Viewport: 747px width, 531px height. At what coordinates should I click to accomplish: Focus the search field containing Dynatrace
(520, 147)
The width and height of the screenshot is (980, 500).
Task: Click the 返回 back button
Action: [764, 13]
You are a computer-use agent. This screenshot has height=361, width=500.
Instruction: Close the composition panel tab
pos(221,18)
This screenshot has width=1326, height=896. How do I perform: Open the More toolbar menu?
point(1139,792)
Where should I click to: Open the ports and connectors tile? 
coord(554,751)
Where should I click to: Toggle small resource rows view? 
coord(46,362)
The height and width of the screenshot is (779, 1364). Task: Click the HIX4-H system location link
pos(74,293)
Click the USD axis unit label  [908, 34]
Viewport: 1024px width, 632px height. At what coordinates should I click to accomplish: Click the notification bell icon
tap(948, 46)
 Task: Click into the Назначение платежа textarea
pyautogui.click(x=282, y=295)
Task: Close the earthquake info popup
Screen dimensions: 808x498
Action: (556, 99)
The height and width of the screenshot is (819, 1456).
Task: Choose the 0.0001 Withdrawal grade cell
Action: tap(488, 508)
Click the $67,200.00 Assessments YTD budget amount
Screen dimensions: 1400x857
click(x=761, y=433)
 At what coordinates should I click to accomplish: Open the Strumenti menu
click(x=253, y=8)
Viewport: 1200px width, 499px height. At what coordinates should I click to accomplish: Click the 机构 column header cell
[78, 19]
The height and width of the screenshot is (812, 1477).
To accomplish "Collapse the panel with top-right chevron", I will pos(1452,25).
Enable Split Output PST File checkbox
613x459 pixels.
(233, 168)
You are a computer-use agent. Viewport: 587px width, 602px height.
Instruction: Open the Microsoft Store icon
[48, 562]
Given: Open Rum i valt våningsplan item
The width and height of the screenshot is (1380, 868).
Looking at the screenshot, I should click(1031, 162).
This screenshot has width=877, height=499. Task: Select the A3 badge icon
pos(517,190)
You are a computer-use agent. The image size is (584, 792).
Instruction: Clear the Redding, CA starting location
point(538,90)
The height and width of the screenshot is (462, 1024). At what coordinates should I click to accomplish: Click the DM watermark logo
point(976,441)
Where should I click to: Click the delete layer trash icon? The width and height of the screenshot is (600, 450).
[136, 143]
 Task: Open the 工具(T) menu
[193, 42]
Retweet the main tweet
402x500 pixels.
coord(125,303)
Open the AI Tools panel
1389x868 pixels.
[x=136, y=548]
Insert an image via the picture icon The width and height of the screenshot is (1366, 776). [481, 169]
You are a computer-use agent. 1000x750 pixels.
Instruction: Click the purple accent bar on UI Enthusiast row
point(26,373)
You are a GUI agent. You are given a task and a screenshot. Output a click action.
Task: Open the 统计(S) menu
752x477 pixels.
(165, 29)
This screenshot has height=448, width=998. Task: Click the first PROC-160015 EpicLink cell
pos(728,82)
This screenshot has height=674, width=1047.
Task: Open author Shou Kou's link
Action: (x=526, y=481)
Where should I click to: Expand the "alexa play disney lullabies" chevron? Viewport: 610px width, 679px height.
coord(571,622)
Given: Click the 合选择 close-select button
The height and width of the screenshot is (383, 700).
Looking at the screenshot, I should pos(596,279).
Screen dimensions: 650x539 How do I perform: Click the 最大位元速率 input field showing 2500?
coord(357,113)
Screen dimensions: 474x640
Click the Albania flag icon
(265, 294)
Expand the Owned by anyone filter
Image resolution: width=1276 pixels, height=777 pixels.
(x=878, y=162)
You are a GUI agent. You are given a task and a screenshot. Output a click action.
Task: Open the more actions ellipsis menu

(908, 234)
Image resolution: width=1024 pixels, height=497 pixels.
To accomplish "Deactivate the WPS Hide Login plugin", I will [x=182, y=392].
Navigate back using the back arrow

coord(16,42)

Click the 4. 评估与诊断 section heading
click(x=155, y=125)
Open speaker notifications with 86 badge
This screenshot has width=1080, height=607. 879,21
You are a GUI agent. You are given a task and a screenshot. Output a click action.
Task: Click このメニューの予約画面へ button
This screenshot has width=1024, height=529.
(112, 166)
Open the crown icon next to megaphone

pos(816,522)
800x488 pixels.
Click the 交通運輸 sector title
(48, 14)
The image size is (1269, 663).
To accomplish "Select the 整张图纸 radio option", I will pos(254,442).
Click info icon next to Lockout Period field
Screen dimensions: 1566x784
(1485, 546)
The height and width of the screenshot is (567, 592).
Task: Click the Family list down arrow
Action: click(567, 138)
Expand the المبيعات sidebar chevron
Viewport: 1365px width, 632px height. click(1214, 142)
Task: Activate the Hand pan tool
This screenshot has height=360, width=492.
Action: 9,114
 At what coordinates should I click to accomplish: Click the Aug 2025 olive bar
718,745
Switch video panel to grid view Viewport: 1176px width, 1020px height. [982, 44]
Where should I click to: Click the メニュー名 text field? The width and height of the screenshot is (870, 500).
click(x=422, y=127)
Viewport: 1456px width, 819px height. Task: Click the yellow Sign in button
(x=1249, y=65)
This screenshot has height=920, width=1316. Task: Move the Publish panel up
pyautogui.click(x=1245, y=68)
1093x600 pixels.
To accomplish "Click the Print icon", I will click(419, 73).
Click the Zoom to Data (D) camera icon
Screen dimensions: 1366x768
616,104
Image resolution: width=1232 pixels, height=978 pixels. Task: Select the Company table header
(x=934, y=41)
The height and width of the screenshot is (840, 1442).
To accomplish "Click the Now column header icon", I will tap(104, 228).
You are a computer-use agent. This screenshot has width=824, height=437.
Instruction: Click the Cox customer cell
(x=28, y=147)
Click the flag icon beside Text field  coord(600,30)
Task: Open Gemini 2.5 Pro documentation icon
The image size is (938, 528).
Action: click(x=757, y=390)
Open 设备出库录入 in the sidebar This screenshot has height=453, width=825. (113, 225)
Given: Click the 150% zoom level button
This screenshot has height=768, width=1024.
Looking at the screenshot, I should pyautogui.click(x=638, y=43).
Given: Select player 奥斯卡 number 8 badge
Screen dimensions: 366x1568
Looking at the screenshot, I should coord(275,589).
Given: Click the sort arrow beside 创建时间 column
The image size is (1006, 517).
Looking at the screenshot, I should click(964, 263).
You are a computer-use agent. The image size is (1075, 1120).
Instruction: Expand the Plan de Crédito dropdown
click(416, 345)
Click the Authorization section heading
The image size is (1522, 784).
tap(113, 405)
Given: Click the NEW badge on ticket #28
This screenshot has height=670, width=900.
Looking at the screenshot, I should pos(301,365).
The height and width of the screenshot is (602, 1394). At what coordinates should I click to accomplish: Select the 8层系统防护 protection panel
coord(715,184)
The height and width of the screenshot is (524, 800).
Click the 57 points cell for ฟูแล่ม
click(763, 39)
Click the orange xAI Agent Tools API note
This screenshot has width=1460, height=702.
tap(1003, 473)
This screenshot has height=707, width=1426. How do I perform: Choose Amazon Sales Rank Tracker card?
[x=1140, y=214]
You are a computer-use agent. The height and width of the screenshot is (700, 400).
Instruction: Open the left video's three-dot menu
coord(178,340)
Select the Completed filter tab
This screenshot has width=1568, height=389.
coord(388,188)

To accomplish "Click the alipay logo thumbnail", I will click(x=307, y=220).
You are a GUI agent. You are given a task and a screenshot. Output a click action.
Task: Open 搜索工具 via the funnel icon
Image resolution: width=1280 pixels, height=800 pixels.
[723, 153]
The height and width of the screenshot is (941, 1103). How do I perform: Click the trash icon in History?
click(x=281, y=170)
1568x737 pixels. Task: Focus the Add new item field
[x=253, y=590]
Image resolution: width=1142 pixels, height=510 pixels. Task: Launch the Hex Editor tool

**Work request**.
Within the data, tally each line containing the string "beside". Answer with the number by itself.

**Answer to this exercise**.
2